When looking at Scrum vs. Kanban a few weeks ago, I shied away from Kanban because of the “just-in-time” aspect of resource allocation. I felt that doing that with engineering resources wouldn’t allow me to budget our time effectively. At our core we’re an MSP, and we tightly control our engineering allocation by providing proactive management of client resources. If we allow outside circumstances (clients or otherwise) to define the necessary resources, I either have to maintain a bench of people from which to pull, or else I have to risk not having resources available. Neither of these options are viable for our business. I never proceeded past this point to look at other Kanban features or to discover personal Kanban.
Current Workflow
Our RT workflow looks like this:
- Ticket comes in
- Classify ticket according to severity and backlog
- If placed in Product backlog, stop.
- If placed in Priority backlog, assign to engineer and let them continue.

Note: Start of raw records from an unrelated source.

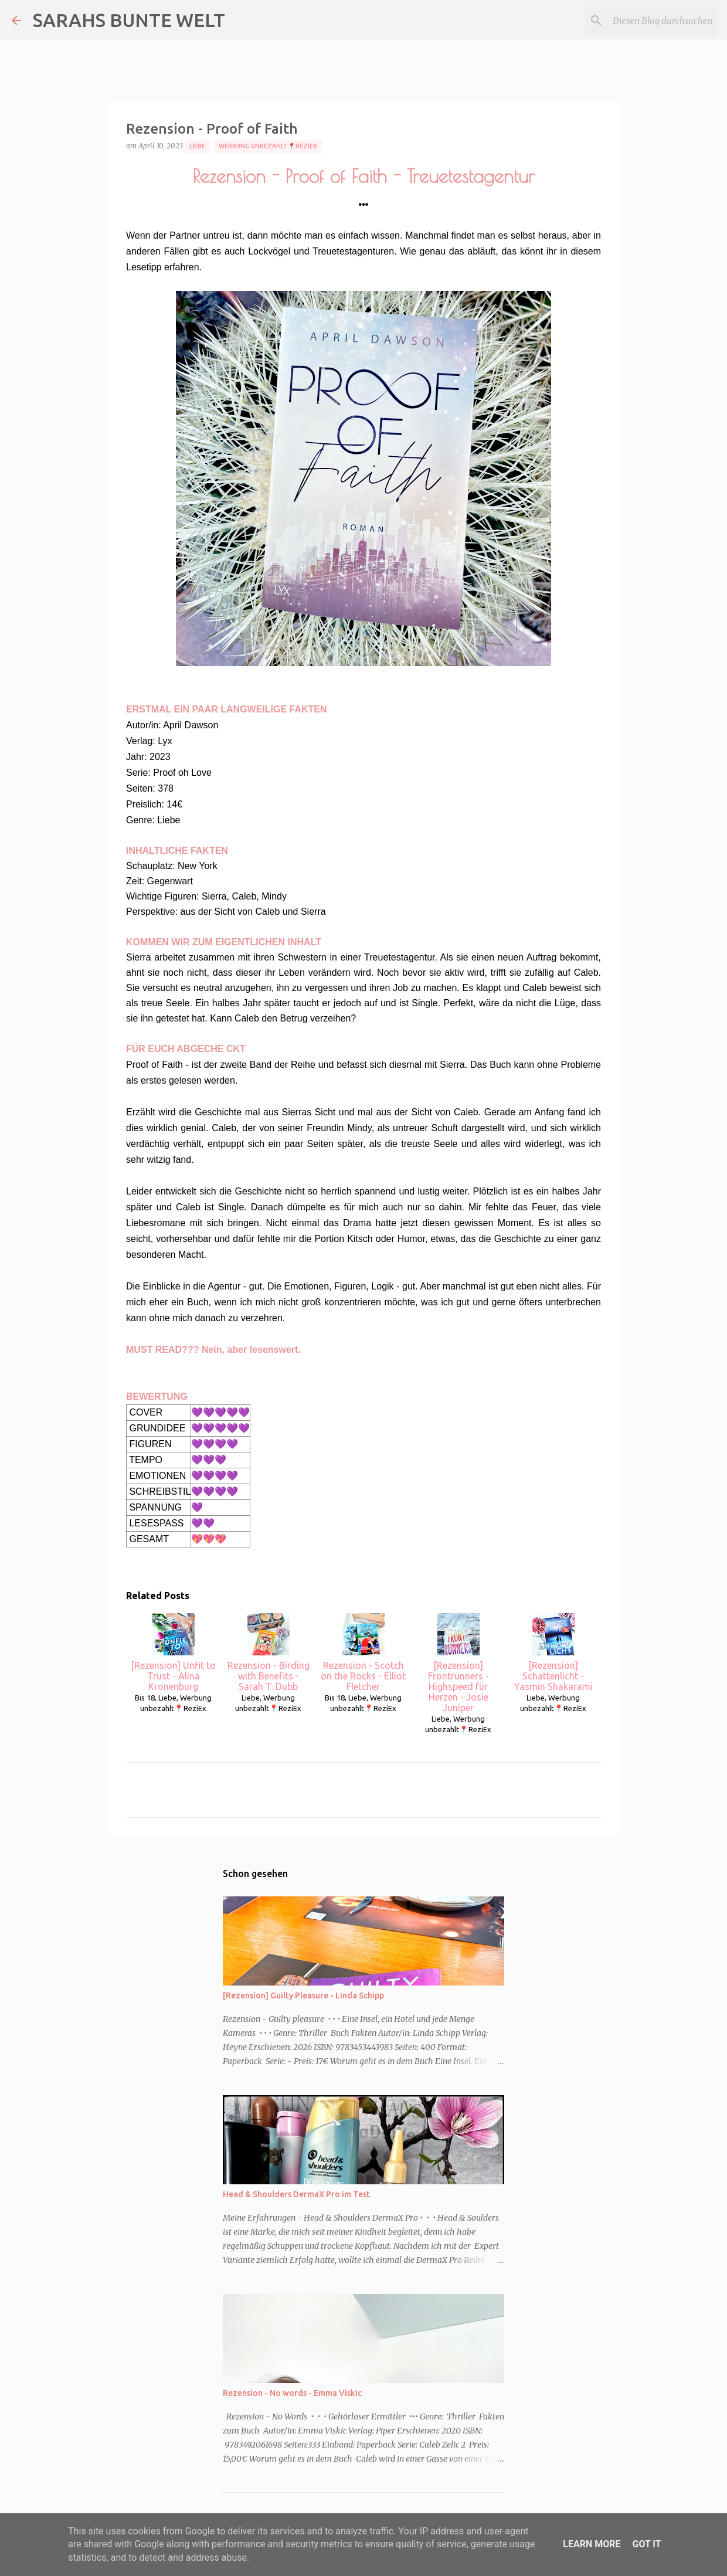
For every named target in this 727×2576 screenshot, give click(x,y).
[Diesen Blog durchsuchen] (656, 20)
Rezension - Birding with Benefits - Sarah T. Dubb (268, 1652)
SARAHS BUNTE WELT (129, 19)
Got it (646, 2544)
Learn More (591, 2544)
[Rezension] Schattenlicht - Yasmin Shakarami (553, 1652)
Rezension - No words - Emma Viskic (292, 2393)
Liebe (197, 146)
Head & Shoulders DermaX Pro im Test (296, 2194)
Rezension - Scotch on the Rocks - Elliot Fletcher (363, 1652)
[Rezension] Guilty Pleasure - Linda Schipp (303, 1995)
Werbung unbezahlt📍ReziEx (268, 146)
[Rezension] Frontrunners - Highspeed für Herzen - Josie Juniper (458, 1663)
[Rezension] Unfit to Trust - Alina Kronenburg (173, 1652)
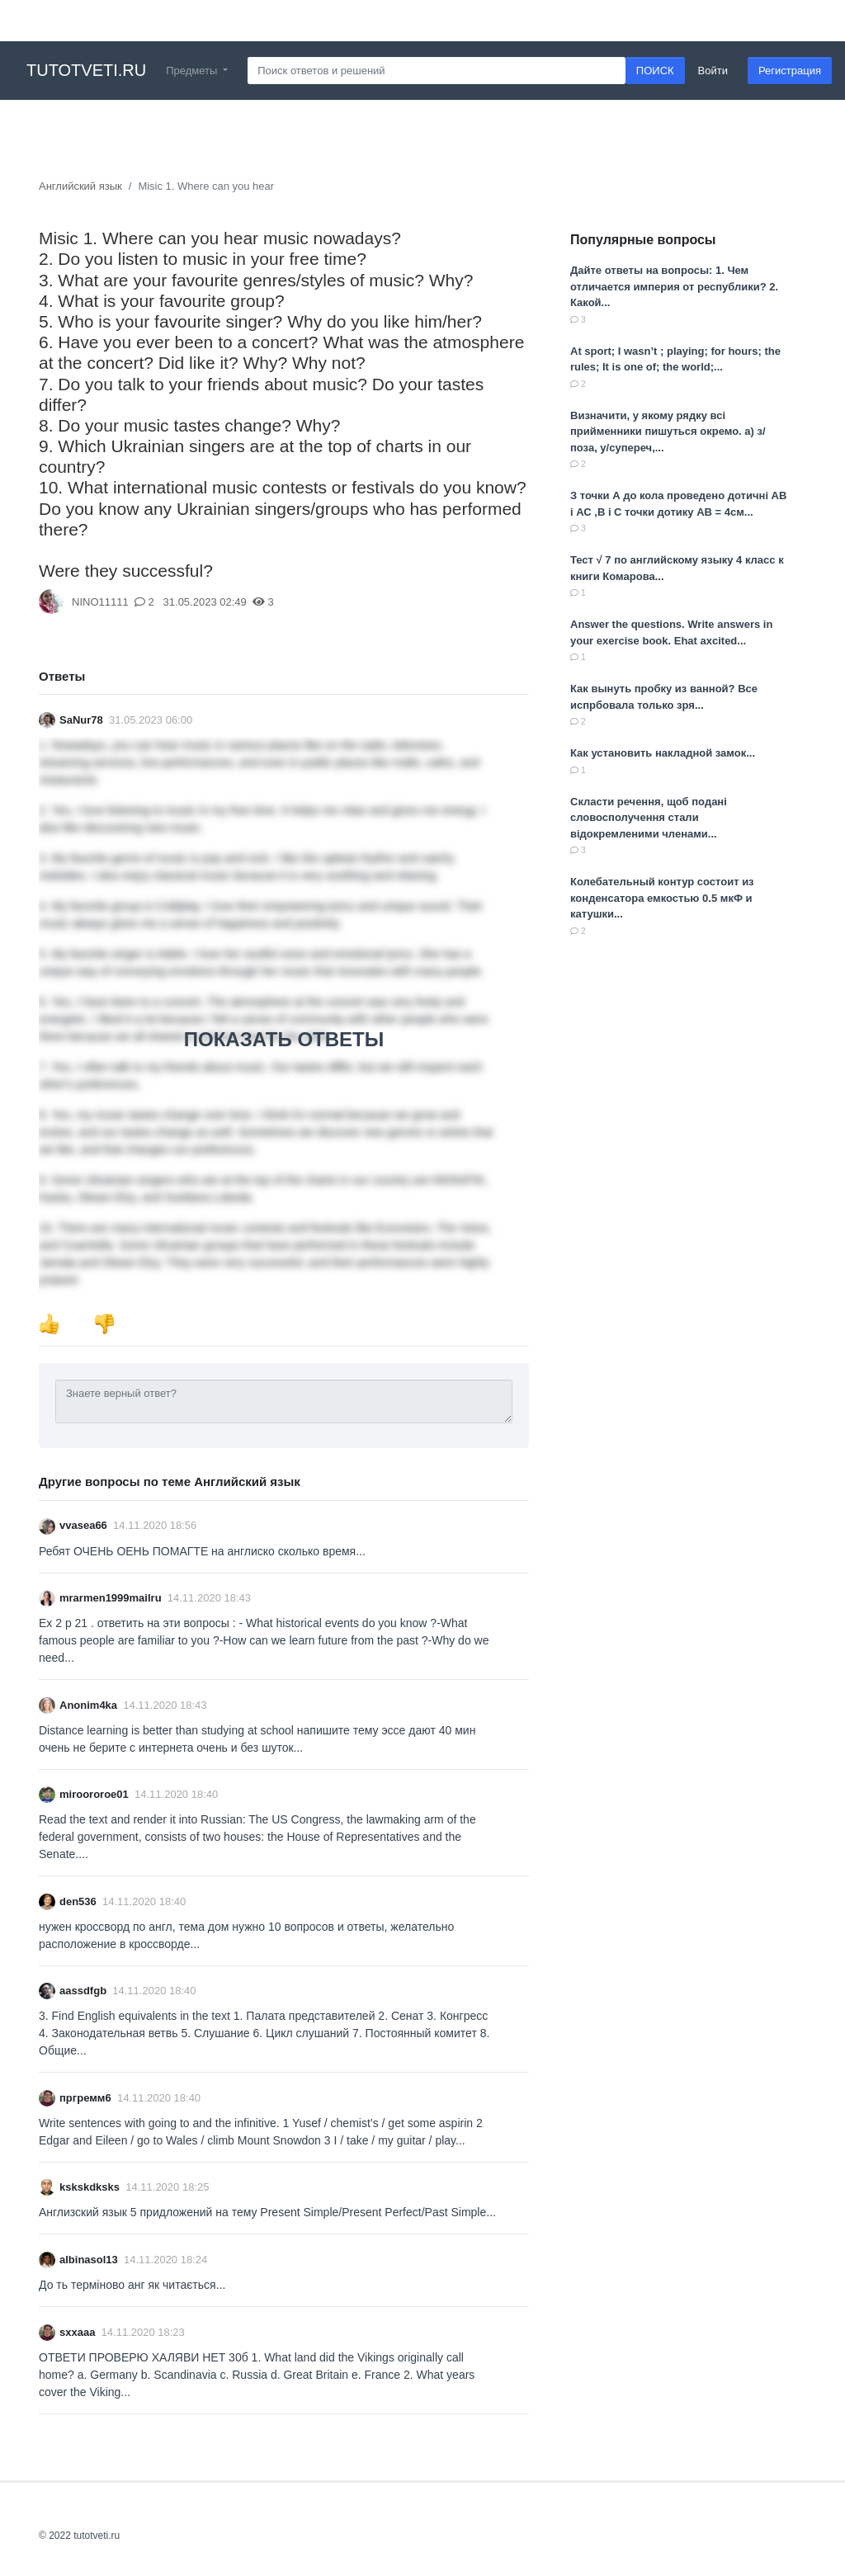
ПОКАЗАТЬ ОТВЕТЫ (284, 1039)
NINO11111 (100, 602)
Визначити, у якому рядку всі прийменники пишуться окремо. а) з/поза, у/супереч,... (668, 431)
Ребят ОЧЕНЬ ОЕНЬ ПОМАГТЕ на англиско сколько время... (202, 1551)
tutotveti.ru (86, 70)
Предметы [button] (193, 70)
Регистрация (789, 70)
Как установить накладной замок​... (662, 753)
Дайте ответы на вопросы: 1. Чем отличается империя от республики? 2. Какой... (674, 286)
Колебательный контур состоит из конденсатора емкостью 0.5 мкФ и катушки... (662, 897)
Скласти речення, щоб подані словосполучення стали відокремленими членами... (648, 817)
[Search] (436, 71)
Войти (713, 70)
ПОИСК (655, 70)
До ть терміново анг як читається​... (132, 2284)
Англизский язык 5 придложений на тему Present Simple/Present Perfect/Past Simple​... (267, 2212)
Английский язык (80, 186)
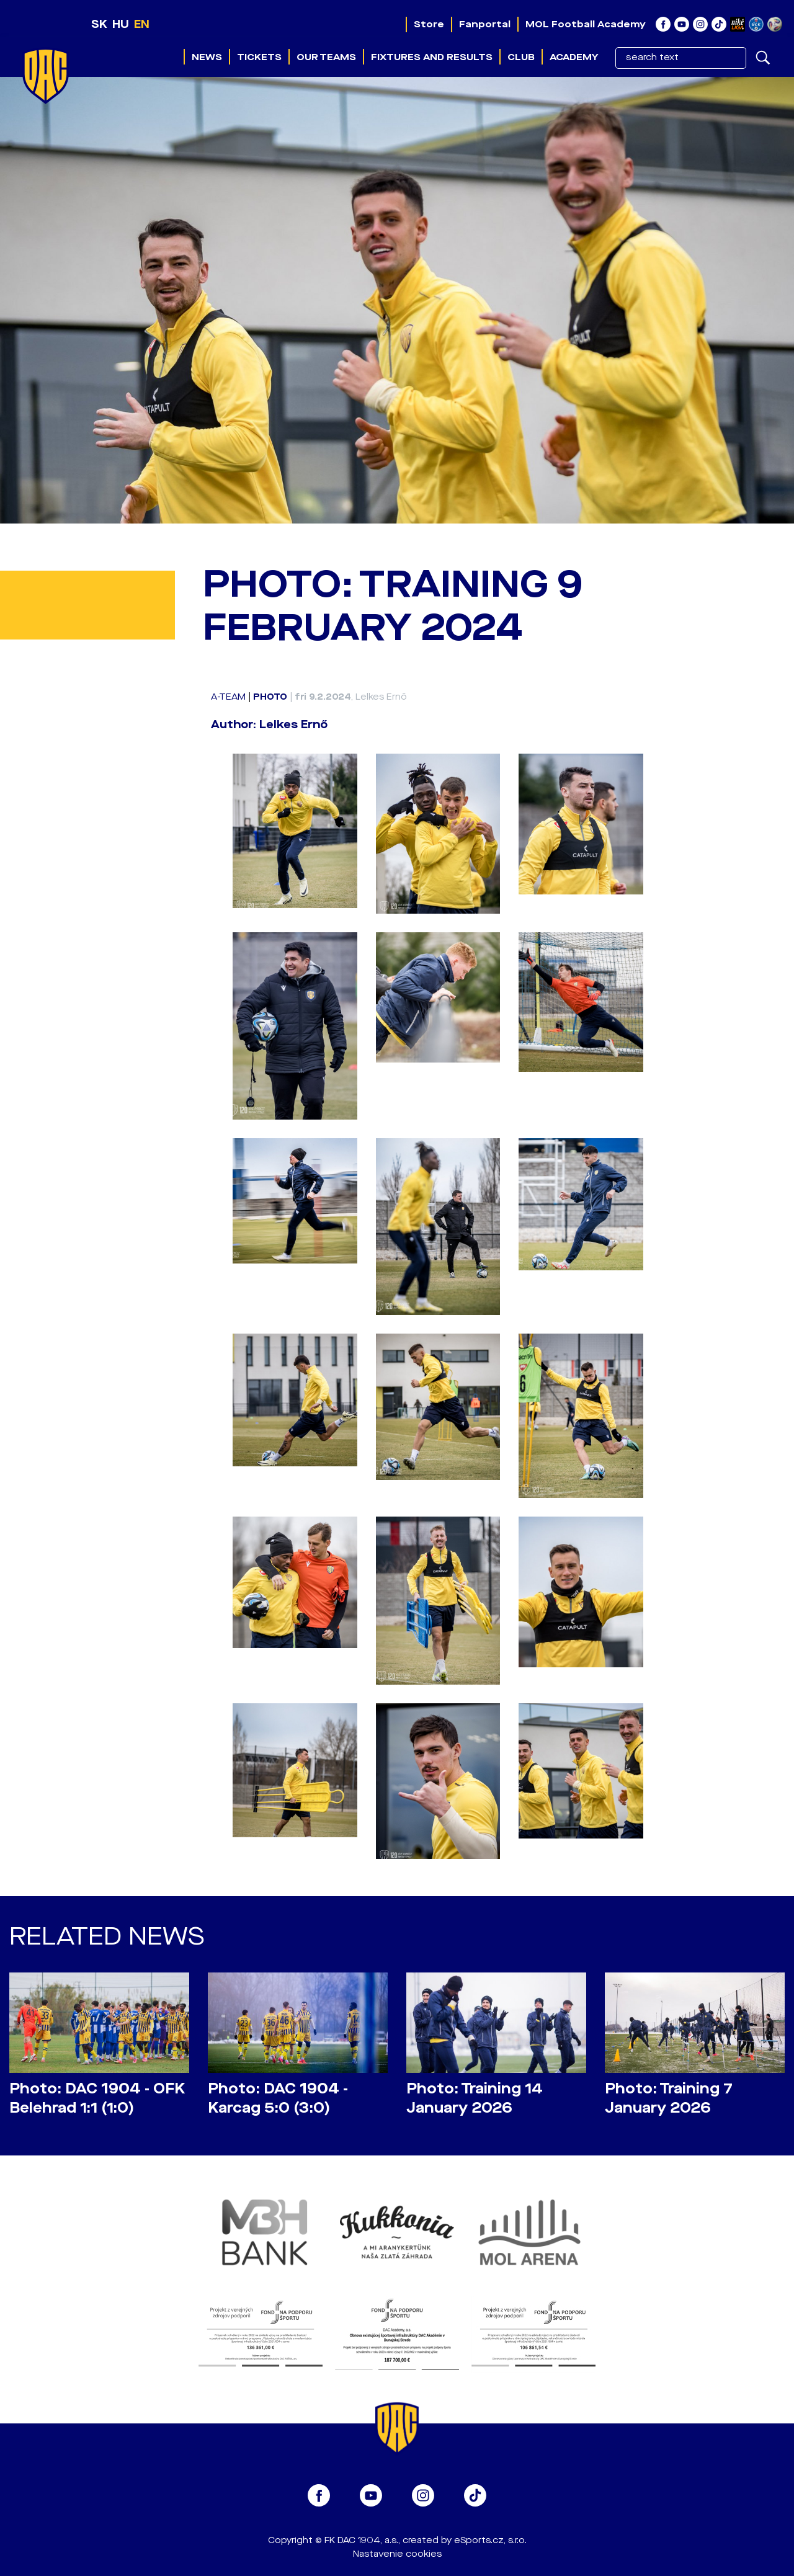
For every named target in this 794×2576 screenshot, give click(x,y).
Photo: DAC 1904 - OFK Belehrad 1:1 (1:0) (97, 2098)
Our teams (326, 57)
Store (429, 24)
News (207, 57)
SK (99, 24)
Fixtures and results (432, 57)
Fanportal (485, 24)
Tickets (259, 57)
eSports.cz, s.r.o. (490, 2540)
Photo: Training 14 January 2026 (474, 2098)
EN (141, 24)
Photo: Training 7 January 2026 (669, 2098)
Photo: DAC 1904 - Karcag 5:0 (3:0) (278, 2098)
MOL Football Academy (585, 24)
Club (521, 57)
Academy (574, 57)
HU (120, 24)
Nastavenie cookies (397, 2554)
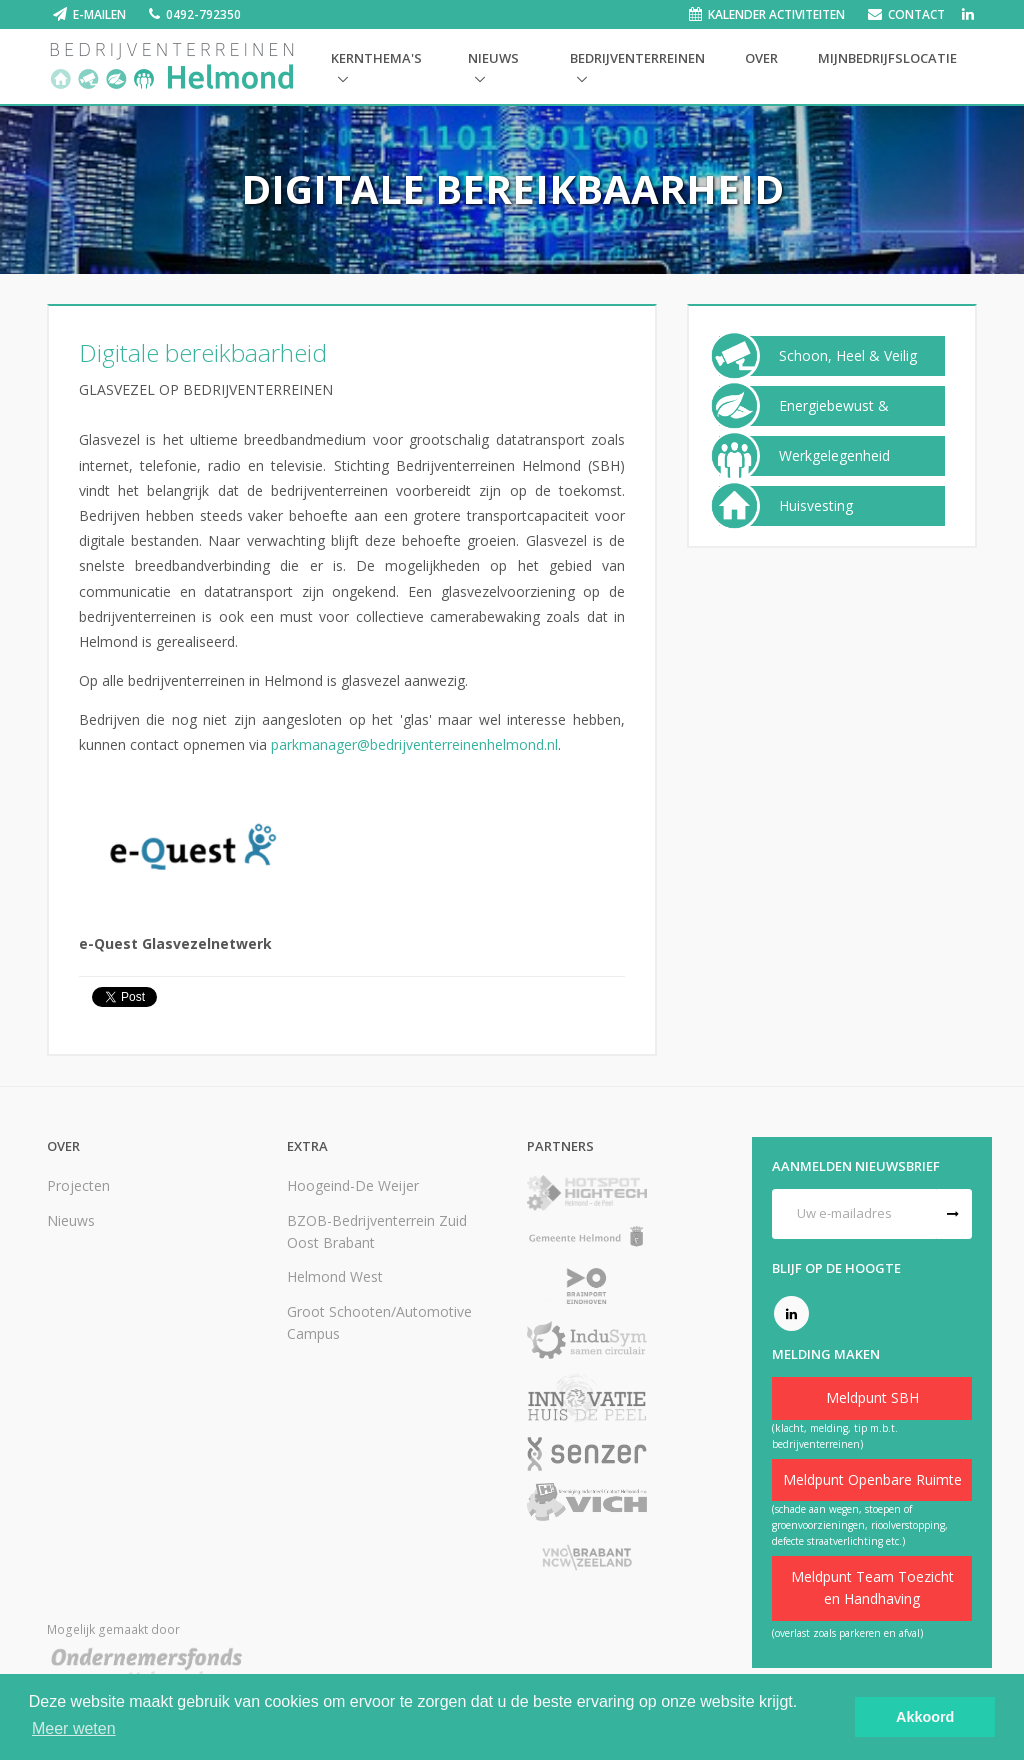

From an individual’s perspective, the workflow looks like this:
- Review all tickets in Sprint and Priority backlogs which are assigned to me
- Sort according to severity
- Work on high-severity Priority tickets
- Work on high-severity Sprint tickets
- Work on medium-severity Priority tickets
- Work on medium-severity Sprint tickets
- … and so on…
At the end of each ticket or periodically throughout the day each engineer checks to see if a higher-severity item has appeared in their assignment that preempts their current task.
Areas For Improvement
I would like to improve the workflow in the following areas:
- It is not clear to anyone but the engineer what tasks out of a two-week sprint are currently active from moment to moment or day to day
- It is not clear if an engineer has more on his plate than he can handle until late in the sprint, when I look at how many tickets each engineer has left in his queue
- There is no way for a customer to see if their tickets are active other than to look for responses or updates to them
- There is no way to indicate that a ticket is waiting for a response from a customer
Proposed Modifications
I’m not sure if I want to make changes by adding new ticket statuses to RT or if I want to do it by adding a custom field. I’ll probably start with a custom field because it is easier to undo scrips or other programmatic logic that I build around it. My thoughts are to implement a custom field with WIP limits and (possibly) use RT to control those limits. My initial plan is to implement Kanban features at the individual level, adding the following workflow to tickets after they’ve been assigned to an engineer:
- Backlog (tickets assigned during planning meeting or priority tickets that come in during a sprint)
- Today (tickets they plan to work on today)
- Doing (the ticket or tickets that are in play right now)
- Waiting (tickets that are stalled and waiting on something external)
- Customer
- Approval
- Response
- Manager
- Approval
- Response
- Customer
- Done
This system can work for staff in other departments, and it will also promote cross-department communication. An example is to compare the following two scenarios:
Waiting On A Customer
Current Method
The engineer has finished work on an item and needs customer sign-off before closing the ticket. They update the ticket to indicate that the work is done. The ticket stays in an open state and its severity automatically increases each night that it remains open. The customer is busy and doesn’t respond, and the engineer continues through the following escalation workflow for customer notifications (1 day between items):
- Update the ticket
- Email the customer directly
- Call the customer
- Escalate to the account manager to email or call the customer directly (possibly adding an extra day)
- Escalate to me (CEO) or my partner (CTO) to communicate with the customer directly (also possibly adding an extra day)
This results in a potential lag of several days before a ticket closes.
Proposed Method
The engineer has finished work on an item and needs customer sign-off before closing the ticket. He or she sets the ticket to a status of “Customer – Approval” which automatically reduces the severity of the ticket to low and sends an email to the customer that the ticket is ready for review. The ticket no longer increases in severity each night. This ticket is also added to the daily report sent to the customer showing the state of all of their open tickets and which ones are waiting for a response or approval. An aggregate report is also delivered to the account manager, so that he or she can communicate with the customer on tickets that remain open and pending response for more than three days. After 5 days with no response from the customer, the ticket is automatically closed.
By enabling custom fields or statuses to show the state of the ticket, the following options appear:
- Customer can search for (or receive a daily report) for all tickets that are waiting for a response from them, classified by “approval” or “response” to indicate the type of action needed.
- Account manager can receive a daily report of all tickets that are waiting on a response from customer or management.
- Management can see all tickets that need their help (currently defined as blockers in the daily stand-up meeting)
The processes become part of the daily workflow for the people in each department, or the customers themselves. In a storm of ticket updates it’s easy to miss the ones requesting a response. A dashboard or report will stand out from the noise of everything else.
I still don’t know if custom fields or custom ticket statuses is the right way to go. I’ll probably figure that out along the way.